The company says it wants to improve the healthcare system and reduce costs through coordination and cooperation among service providers. It points out that 80% of U.S. healthcare spending comes from the 20% of the population who are chronically ill seniors.

“The United States has the best hospitals, doctors and technology in the world, yet our health system for those needing ‘sick care’ is not efficient,” John Kao, Alignment’s founder and chief executive, said in a statement.

The company’s business model “enables integration by creating alignment across all parties so that the consumer’s healthcare experience and clinical outcome both improve,” Kao said. “We’ll connect the dots. This is population-based management—one patient at a time.”

Alignment provides patient care through a closed-network HMO model that can be branded under partners’ names if desired. Patients aren’t responsible for deductibles or co-payments.

“It’s kind of like concierge medicine in an HMO format,” Scott Reid, Alignment’s chief development officer, said in an interview last week.

Reid said the model could be adapted to other markets, including large employers.

Extensivists

Alignment’s HMO provides care at medical offices with dedicated doctors, nurses, nurse practitioners, and medical assistants, with an emphasis on “care for the whole person.”

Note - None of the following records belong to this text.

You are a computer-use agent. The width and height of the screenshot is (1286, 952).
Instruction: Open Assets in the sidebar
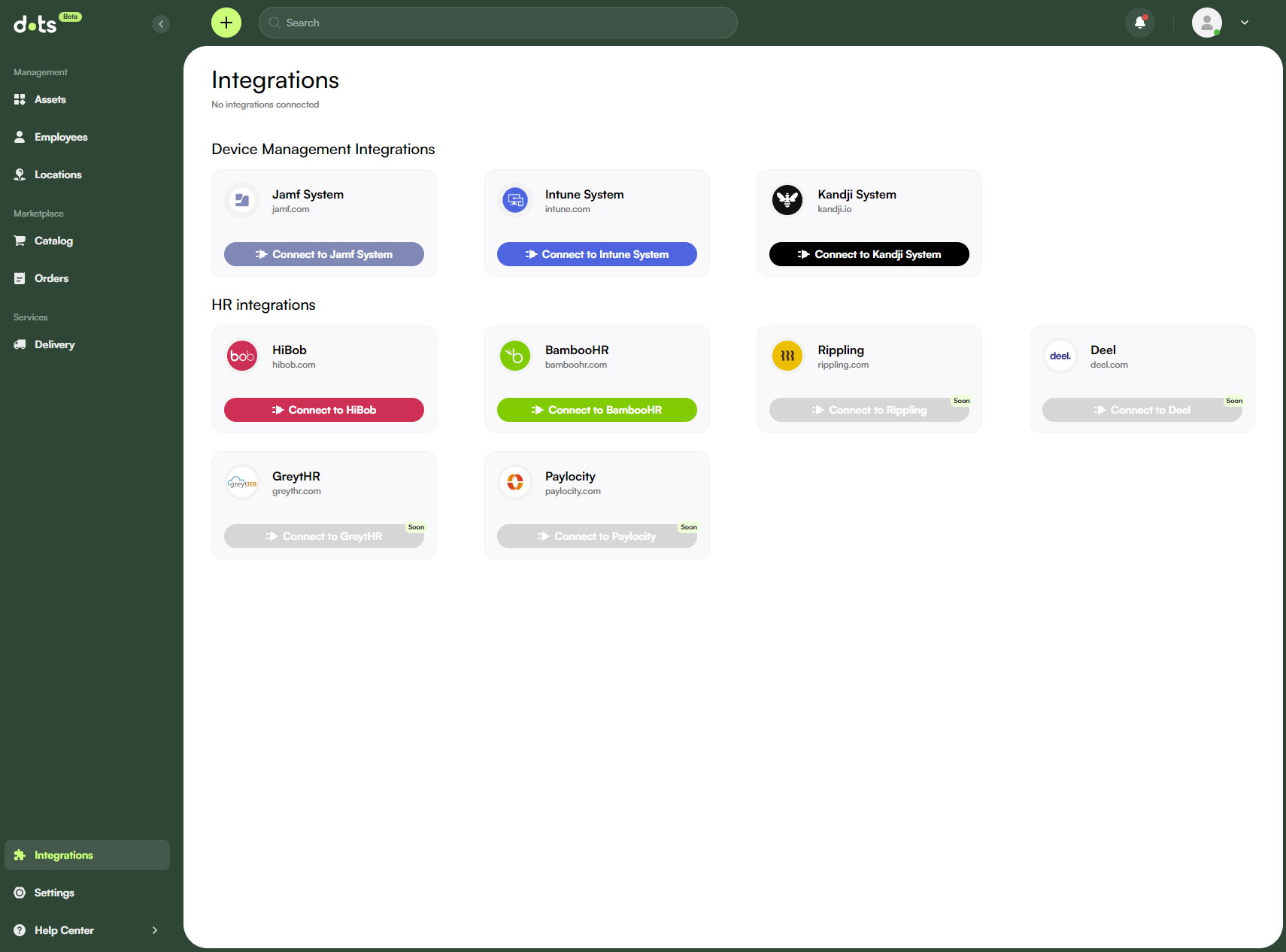pyautogui.click(x=50, y=99)
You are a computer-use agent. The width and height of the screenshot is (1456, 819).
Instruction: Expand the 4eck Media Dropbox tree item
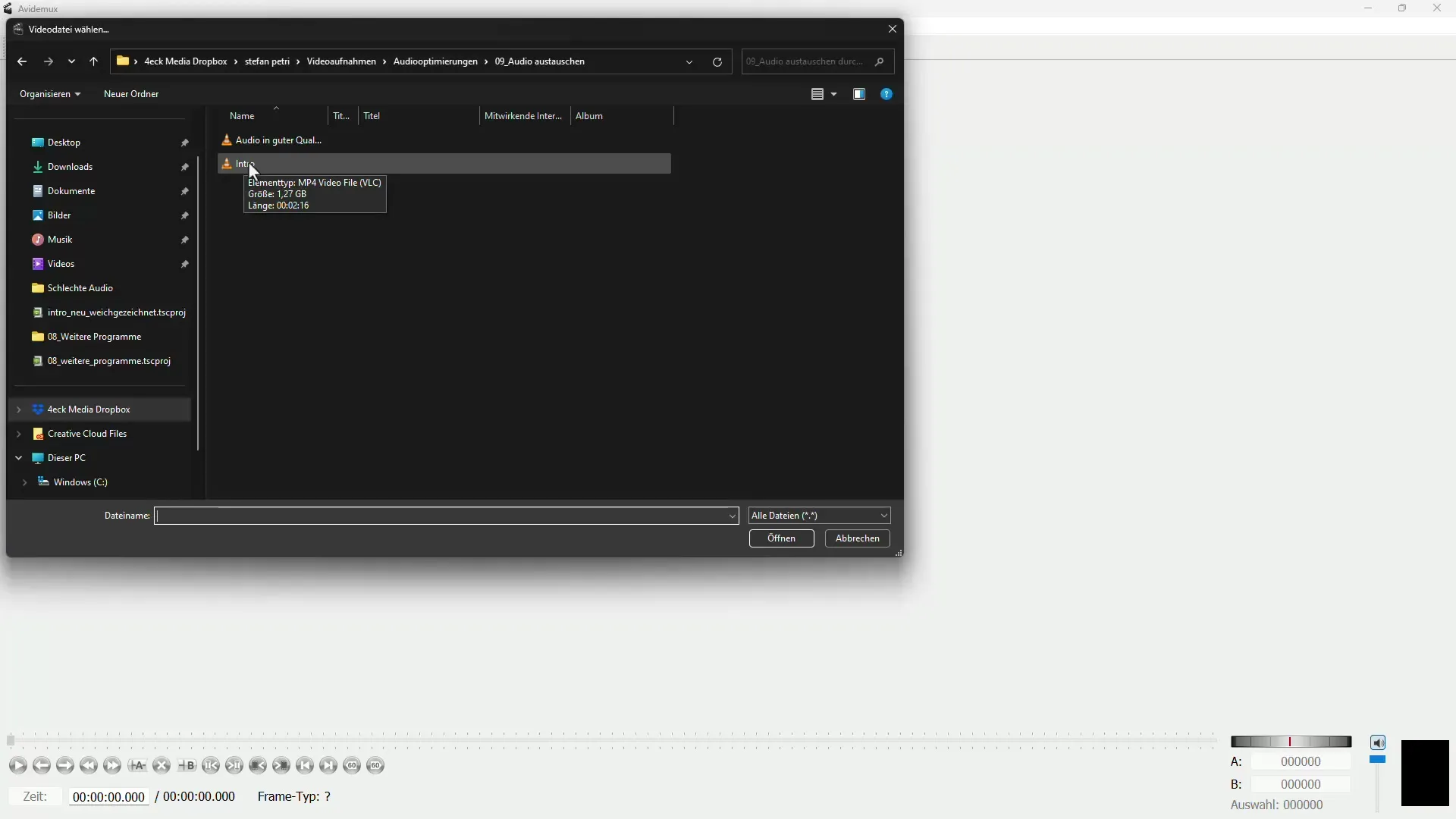(x=18, y=409)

Its doctors practice what’s known as extensivist medicine, a relatively new discipline that focuses on high-risk patients.

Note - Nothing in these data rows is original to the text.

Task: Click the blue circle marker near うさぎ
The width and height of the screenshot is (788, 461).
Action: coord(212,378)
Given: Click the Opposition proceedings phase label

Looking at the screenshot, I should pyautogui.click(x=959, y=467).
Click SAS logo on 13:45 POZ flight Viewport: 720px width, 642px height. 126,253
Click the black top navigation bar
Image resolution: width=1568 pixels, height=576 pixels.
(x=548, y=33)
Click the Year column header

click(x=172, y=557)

Extensivist doctors are internal medicine or family medicine physicians who coordinate care exclusively for patients with multiple complex medical problems.

Reid said the use of extensivist doctors will help Alignment reduce the average length of hospital stays for its patients and continue to manage care after discharge, whether at home, a rehabilitation center or another facility.

The company’s business model also emphasizes what Reid called earlier detection of “acute episodes related to their chronic illness.”

He gave an example of a diabetic patient who develops a toe abscess—a condition that if left untreated could lead to amputation, which he called “a very costly procedure.”

He said Alignment’s patients get free pedicures once a month in which their toenails are trimmed and their feet are inspected for abscesses.

“If there’s an abscess, we treat it immediately,” Reid said, adding that Alignment’s nurses and nurse practitioners are certified in wound care.

“By doing that … we can reduce amputation rates by about 80%,” Reid said.

Alignment patients are monitored wirelessly at home as part of their care plans.

Their weight, heart rate, blood sugar and blood pressure information are relayed to “command centers” in Alignment’s clinics.

General Atlantic

General Atlantic came to Alignment’s attention through the latter’s charitable arm, the Alignment Foundation, which works with local hospitals and faith-based organizations to run free weekend clinics for low-income seniors.

Mariners Church, a nondenominational evangelical congregation in Irvine, is an Alignment partner.

Reid said General Atlantic also has a philanthropic family funding bent, which he said was a “magnet” for Alignment.

Alignment doesn’t expect to raise additional funds, although General Atlantic is capable of doing so, according to Reid.

“I think that the $125 [million] will launch us and we’ll be self-sustaining,” he said.

Alignment is prerevenue and has 20 workers.

It plans to hire more as it moves into new markets, Reid said.

It also has a rosy outlook on its growth prospects because “there is nobody in the marketplace that does what we do,” Reid said.

Kao founded Alignment in 2013. He was previously president of Downey-based CareMore Medical Enterprises Inc., which he and other investors acquired in 2006.

Indianapolis-based WellPoint Inc. bought CareMore in 2011 for about $800 million.

Kao also spent time with TriZetto Group Inc., a provider of healthcare billing software that was founded in 1997 by OC healthcare industry veteran Jeff Margolis. New York-based private equity firm Apax Partners Inc. took TriZetto private in 2008 for $1.4 billion.

Kao’s background also includes serving as chief executive of PacifiCare Ventures, the e-commerce unit of PacifiCare Health Systems Inc., which is now part of Minneapolis-based United HealthGroup Inc.